# Task inputs:
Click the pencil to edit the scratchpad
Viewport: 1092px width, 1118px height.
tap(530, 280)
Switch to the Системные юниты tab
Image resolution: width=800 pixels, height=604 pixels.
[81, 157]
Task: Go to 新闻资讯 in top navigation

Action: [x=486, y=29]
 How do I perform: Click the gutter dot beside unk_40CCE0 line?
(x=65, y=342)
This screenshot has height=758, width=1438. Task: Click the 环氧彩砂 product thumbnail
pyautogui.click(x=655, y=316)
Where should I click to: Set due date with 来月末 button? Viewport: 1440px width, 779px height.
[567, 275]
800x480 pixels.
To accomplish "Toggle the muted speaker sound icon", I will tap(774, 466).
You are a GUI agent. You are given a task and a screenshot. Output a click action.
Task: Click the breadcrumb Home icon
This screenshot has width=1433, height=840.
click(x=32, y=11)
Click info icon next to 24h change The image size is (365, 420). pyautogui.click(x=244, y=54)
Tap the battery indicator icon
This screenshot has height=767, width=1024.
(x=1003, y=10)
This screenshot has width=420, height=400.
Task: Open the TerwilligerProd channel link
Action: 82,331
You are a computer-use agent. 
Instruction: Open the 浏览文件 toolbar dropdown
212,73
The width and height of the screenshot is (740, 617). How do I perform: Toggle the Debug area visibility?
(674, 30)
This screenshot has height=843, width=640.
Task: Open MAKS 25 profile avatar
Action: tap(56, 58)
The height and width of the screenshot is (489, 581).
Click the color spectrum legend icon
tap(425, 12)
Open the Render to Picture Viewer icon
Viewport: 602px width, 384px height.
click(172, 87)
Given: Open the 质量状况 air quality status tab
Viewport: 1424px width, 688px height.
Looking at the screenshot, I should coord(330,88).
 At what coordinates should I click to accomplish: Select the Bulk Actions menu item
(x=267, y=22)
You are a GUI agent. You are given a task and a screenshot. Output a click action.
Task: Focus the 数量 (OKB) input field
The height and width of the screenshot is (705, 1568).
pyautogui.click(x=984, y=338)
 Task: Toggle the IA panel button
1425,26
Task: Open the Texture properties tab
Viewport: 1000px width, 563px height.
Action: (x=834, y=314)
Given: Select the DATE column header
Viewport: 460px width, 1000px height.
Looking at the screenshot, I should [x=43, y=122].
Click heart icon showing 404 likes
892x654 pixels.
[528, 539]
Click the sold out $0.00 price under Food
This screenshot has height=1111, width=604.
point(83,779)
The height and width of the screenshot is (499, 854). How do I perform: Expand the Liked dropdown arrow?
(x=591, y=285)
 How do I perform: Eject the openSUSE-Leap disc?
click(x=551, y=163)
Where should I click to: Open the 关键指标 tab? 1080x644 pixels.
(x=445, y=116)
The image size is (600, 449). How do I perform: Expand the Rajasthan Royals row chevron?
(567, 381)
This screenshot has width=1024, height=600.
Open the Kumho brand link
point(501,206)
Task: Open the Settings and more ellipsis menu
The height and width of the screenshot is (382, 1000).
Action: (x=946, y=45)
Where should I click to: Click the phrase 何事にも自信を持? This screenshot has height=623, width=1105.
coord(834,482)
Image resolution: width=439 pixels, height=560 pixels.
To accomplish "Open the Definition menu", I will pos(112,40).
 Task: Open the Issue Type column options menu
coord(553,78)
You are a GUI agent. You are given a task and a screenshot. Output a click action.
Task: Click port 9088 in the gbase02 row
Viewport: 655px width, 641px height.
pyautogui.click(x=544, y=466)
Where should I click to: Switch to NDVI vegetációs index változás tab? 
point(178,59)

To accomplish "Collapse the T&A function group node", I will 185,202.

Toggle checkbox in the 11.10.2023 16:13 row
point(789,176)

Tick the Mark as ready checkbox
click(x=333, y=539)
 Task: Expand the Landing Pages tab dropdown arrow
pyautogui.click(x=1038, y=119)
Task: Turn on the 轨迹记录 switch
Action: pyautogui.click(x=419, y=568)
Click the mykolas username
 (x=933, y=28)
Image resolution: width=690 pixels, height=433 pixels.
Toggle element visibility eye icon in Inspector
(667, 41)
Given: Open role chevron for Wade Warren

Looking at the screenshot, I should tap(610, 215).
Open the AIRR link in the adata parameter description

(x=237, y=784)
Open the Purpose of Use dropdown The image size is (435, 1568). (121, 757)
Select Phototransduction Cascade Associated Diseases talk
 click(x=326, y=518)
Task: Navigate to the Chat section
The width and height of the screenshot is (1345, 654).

# Exercise brief:
Transcribe exactly, please, the lines from the one with "Toggle element visibility" to the last line of the entries above, ends included.

# Your response:
Toggle element visibility eye icon in Inspector
(667, 41)
Given: Open role chevron for Wade Warren

Looking at the screenshot, I should tap(610, 215).
Open the AIRR link in the adata parameter description

(x=237, y=784)
Open the Purpose of Use dropdown The image size is (435, 1568). (121, 757)
Select Phototransduction Cascade Associated Diseases talk
 click(x=326, y=518)
Task: Navigate to the Chat section
The width and height of the screenshot is (1345, 654).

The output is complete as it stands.